• What is needed:
Write out, without any change, the lines from the one with "You are a GUI" to the one with "Image resolution: width=1032", both included.

• Input for this task:
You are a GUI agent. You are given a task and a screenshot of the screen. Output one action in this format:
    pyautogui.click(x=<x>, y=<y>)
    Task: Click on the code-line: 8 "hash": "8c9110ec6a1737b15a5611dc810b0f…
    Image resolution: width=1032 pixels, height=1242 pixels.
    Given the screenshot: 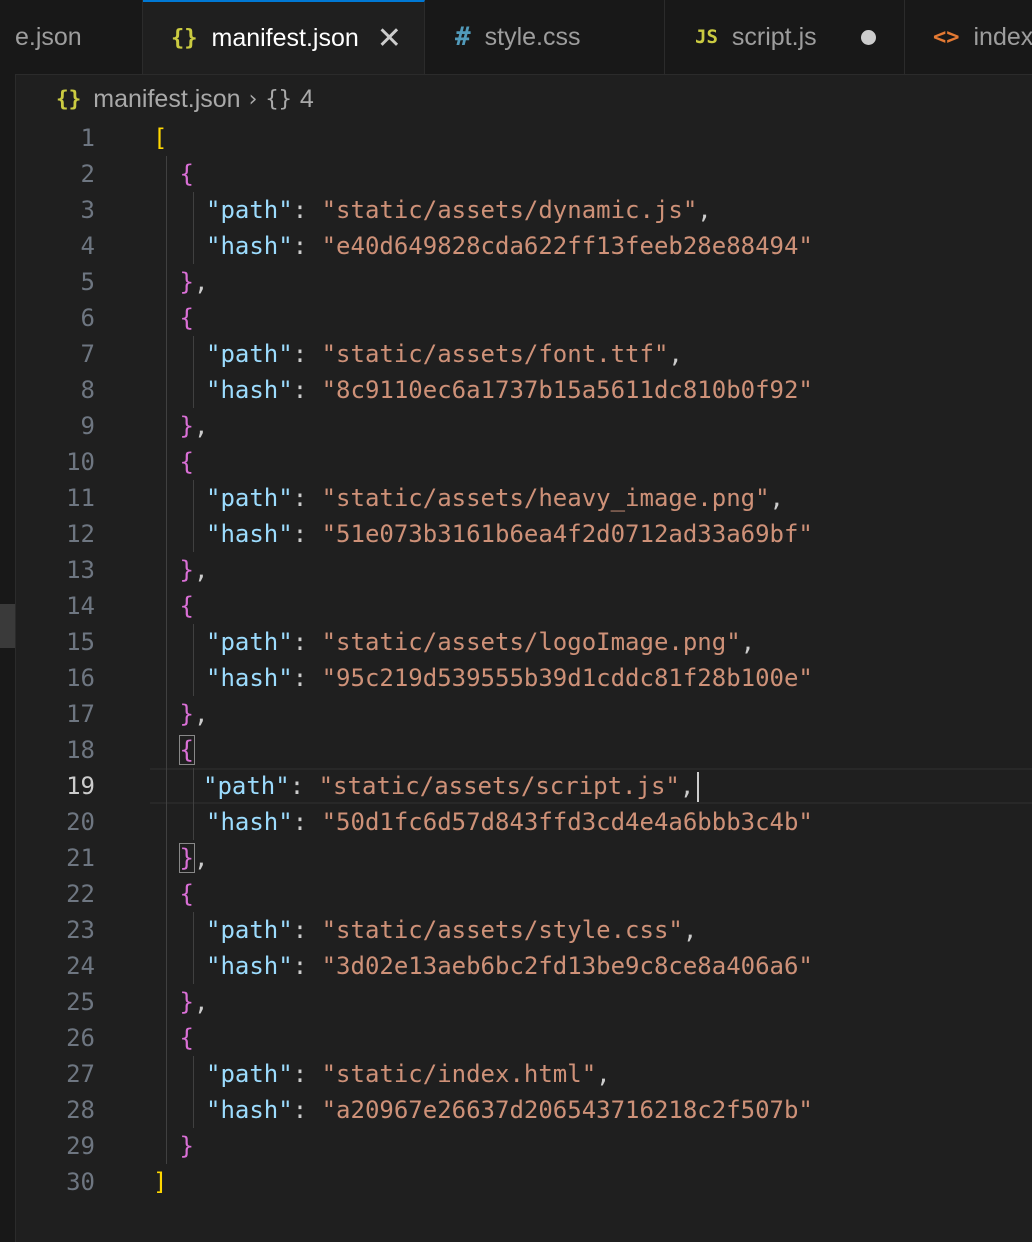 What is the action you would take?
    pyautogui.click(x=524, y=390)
---
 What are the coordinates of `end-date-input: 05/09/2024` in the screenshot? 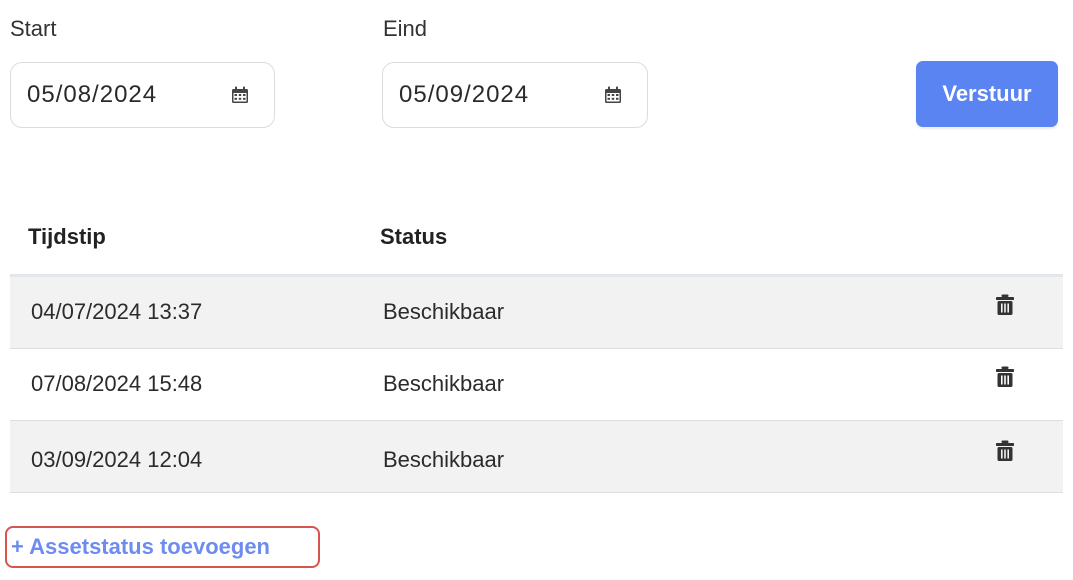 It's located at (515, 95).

• Solution:
You are a GUI agent. You are given a task and a screenshot of the screen. Output one action in this format:
    pyautogui.click(x=<x>, y=<y>)
    Task: Click on the code-line: 8 "hash": "8c9110ec6a1737b15a5611dc810b0f…
    Image resolution: width=1032 pixels, height=1242 pixels.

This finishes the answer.